El número de trasplantes en España y a nivel internacional se eleva cada año, salvo en 2020, debido a la pandemia mundial. Los más habituales son los trasplantes de riñón, hígado y corazón. En el Día Nacional del Trasplante, el Consejo General de Colegios de Fisioterapeutas de España (CGCFE), recuerda el papel fundamental de la fisioterapia en los pacientes que han recibido un órgano trasplantado.

Tras una cirugía tan importante como un trasplante, el paciente tiene importantes muestras de agotamiento y dificultades para moverse, lo cual influye negativamente, además, a nivel emocional. Como profesional del movimiento, el fisioterapeuta establecerá una actividad física adecuada, puesto que el sedentarismo puede afectar al paciente trasplantado, debido a la pérdida de masa muscular, que puede complicar la recuperación.

Por ello, también es importante realizar un trabajo previo a la cirugía. La preparación del paciente, para que tenga un buen tono muscular antes del trasplante, facilitará la posterior recuperación.

Tras la cirugía, las técnicas más empleadas son las movilizaciones suaves, ejercicios activos asistidos, en los que el paciente tiene un papel activo; terapia manual, además de la aplicación de termoterapia.

No obstante, cada tipo de trasplante puede requerir tratamientos específicos. Por ejemplo, en trasplantes de pulmón y corazón, la fisioterapia respiratoria es clave para eliminar las secreciones y para que el paciente implemente una correcta dinámica respiratoria.
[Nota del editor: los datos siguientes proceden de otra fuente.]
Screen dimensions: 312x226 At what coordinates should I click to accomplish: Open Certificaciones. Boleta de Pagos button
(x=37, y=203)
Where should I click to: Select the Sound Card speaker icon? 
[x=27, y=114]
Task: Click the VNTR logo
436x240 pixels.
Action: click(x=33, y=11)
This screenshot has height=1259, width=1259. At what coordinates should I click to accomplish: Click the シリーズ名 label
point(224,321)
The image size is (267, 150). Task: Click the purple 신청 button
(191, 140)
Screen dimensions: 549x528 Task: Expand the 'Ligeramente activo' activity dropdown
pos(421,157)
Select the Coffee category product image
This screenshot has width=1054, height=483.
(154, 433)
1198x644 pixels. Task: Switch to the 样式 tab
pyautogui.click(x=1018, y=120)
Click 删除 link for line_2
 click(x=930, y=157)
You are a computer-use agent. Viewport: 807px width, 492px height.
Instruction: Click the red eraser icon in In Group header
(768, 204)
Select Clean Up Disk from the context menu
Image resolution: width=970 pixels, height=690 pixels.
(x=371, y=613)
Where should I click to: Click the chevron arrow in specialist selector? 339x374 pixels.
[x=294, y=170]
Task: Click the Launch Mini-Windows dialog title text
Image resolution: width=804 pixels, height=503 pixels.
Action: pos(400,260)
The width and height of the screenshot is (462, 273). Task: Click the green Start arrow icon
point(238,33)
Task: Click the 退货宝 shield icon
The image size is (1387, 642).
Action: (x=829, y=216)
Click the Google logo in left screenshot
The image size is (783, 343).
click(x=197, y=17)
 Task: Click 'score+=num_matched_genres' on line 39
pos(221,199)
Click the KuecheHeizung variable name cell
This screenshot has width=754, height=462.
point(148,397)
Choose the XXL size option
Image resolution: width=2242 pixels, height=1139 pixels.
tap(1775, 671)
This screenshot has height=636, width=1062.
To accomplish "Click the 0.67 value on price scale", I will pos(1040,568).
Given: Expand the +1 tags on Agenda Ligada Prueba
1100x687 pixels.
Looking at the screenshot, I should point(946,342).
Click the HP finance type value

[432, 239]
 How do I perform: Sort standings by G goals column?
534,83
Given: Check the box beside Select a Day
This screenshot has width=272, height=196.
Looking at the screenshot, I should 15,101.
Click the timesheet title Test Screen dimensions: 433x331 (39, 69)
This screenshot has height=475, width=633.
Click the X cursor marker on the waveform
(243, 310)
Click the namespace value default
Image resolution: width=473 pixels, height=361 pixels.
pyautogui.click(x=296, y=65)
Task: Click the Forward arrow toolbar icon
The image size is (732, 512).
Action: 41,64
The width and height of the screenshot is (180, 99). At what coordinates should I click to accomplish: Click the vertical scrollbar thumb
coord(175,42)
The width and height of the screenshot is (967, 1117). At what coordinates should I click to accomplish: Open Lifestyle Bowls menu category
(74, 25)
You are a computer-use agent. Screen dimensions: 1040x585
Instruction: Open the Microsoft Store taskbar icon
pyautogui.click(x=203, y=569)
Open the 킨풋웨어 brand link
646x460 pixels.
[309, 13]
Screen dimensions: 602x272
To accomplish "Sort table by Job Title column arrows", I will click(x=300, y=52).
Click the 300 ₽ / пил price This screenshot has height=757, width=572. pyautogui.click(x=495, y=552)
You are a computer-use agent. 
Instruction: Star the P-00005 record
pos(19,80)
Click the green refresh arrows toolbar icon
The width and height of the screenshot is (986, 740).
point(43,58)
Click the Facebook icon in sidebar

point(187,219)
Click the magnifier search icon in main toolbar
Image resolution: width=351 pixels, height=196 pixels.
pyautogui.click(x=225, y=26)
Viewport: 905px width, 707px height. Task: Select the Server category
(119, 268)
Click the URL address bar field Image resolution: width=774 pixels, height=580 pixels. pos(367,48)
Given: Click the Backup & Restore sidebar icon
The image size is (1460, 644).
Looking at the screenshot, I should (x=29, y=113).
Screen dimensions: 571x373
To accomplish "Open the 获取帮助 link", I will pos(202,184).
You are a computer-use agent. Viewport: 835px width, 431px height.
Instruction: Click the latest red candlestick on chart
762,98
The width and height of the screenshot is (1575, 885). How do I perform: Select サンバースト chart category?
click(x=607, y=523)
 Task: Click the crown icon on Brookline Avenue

En los trasplantes de riñón o de hígado la fisioterapia trata la fatiga muscular y el dolor musculoesquelético.

Cualquier tipo de terapia debe establecerse tras un proceso individualizado de valoración, para adaptar el tratamiento a la situación real del paciente y a su grado de tolerancia.

En conclusión, la Fisioterapia aplicada a los pacientes trasplantados tienen una doble función de preparación previa y de recuperación posterior y sus objetivos son mejorar la condición física del paciente, fomentar su independencia para afrontar las actividades de la vida cotidiana de la mejor manera posible, disminuir posibles factores de riesgo e influir positivamente en el estado anímico del paciente, disminuyendo los estados de ansiedad y mejorando su propia autoestima.